Can AI Speed Up the Supply Chain Process?
Like many other industries, the logistics sector is currently confronting enormous change management, and like all change, this brings both risk and opportunity. New technology, new market entrants, new customer expectations, and new business models. There are many ways the sector could develop to meet these challenges, some evolutionary, others more revolutionary.
One of the long held aims of the industry has been to reduce the number of freight vehicles on the road. As such a significant part of the GDP in India, the prospect of being able to remove 30-40 per cent of freight vehicles from the roads has massive environmental and economic implications for all of us.
A perfect blend of art and science, logistics forms the humanities of the business world. And to have a grasp of what that means, one has to go beyond defining it as the shortest path between two points. Managing available resources effectively, minimal transportation expenditure and overall smooth operation is the goal to be achieved, unfailingly, every single time. It can get pretty mind-boggling, as poorly organized logistical service providers often complain about idle vehicles at times, and an unprecedentedly busy fleet at other instances. And the business, of dispatching the desired order, to the customer, within an acceptable/promised period can get unbelievably tricky, unless your software is sufficiently advanced to support situational optimization. And that’s not where the story ends. One can always expect last moment changes in deployment of orders, modifications in quantity, availability of fleet and unexpected flux of traffic.
Let’s look at it this way – there are n! ways in which one can deliver n items. That is to say, to deliver two items, 1x2 (so, two) combinations are possible, for three, 1x2x3 (so, six) combinations, and for completing just six purchase orders, an atrocious 720 ways. And that, as one can see, is quite beyond human capacity to manage productively, without computational intervention. In fact, it gets so mathematical, that we can already see you cringe in anticipation of complex formulae hauled at you. Add it all up and the sector is under acute and growing pressure to deliver a better service at an ever lower cost.
Artificial Intelligence may have seen its share of controversy in recent times, but there is no denying that its advance algorithms have transformed the analytical abilities of logistics operations. Businesses are intercepting copious amounts of data with the end goal of giving their customers more of what they want, when and where they want it, with utmost efficiency. Now with the ‘smart’ attribute, AI technologies use what it ‘learns’ on one task or product and transfers that knowledge when it recognizes its need for similar tasks or products. Even the most skilled human mind does not hold a candle to the speed and conclusiveness that AI brings to the logistics table.
How Do We Deliver Services On Demand?
Changing consumer behavior and the desire for personalization are enforcing the employment of AI in the on-demand services sector, since the processes involved there exceed the bandwidth of even a skilled human. On-demand delivery enables consumers to have their purchases delivered where and when they need them by using flexible courier services. The system, powered by machine learning, automatically assigns delivery jobs to drivers, reducing the need for a human dispatcher.

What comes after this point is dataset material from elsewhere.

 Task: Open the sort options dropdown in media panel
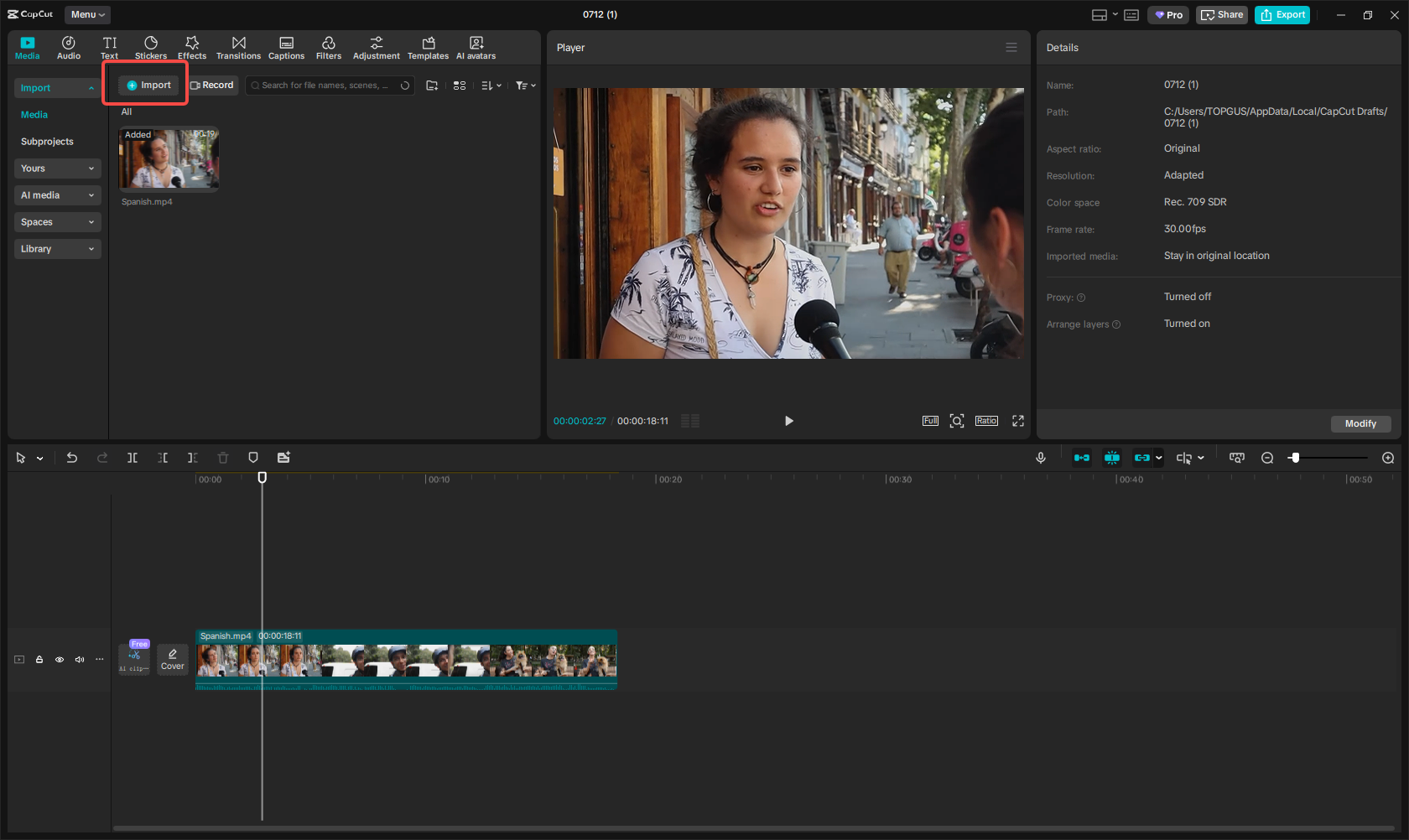(491, 85)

Where Should My Trucks Be?
Delivery route planning algorithms can chart the best possible route to deliver an order and allow a field executive to cover the maximum number of points in the shortest time possible. With the faculty of both intra-city and inter-city route planning, Route Optimization is technology’s answer to the famous Traveling Salesman Problem.

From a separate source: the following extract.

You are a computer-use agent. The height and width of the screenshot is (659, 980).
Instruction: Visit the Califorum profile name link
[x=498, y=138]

Can We Expect the Unexpected?
Managing disruptions is an important business task that can be improved with AI. Predicting disruptions and training AI to learn from contingency plans developed by humans enables automated corrective action in the future. AI can leverage data platforms to process terabytes of data and create datasets to determine patterns and anomalies. These patterns are governed by predictive analysis, which can forecast variables like ETAs, delivery zones, and even the distance a package has to travel before it reaches the end customer.
How and When to Purchase?
AI assists in procurement by generating real-time visibility of the spend data and helps drive cost reduction and compliance agenda, in the process.
What is the Future of Transportation?
Driverless vehicles, alone have the potential to completely change the way we transport products, and they’re closer than we think. Towards the end of last year, in the US, an experimental driverless truck delivered 50,000 beer cans, covering around 200 kilometers, going up to 80 km/h. The testing served as a wake-up call for the logistics industry that employs millions of truck drivers. AI is shaping up to take over the roads as well, potentially leading to full automation of truck fleets.
In today’s dynamic world, AI embedded supply chains offer a competitive advantage. AI armed with predictive analytics can analyze massive amounts of data generated by the supply chains and help organizations move to a more proactive form of supply chain management. Thus, in this digital age where the mantra is “evolve or be disrupted”, companies are leveraging AI to reinvent themselves and scale their businesses quickly.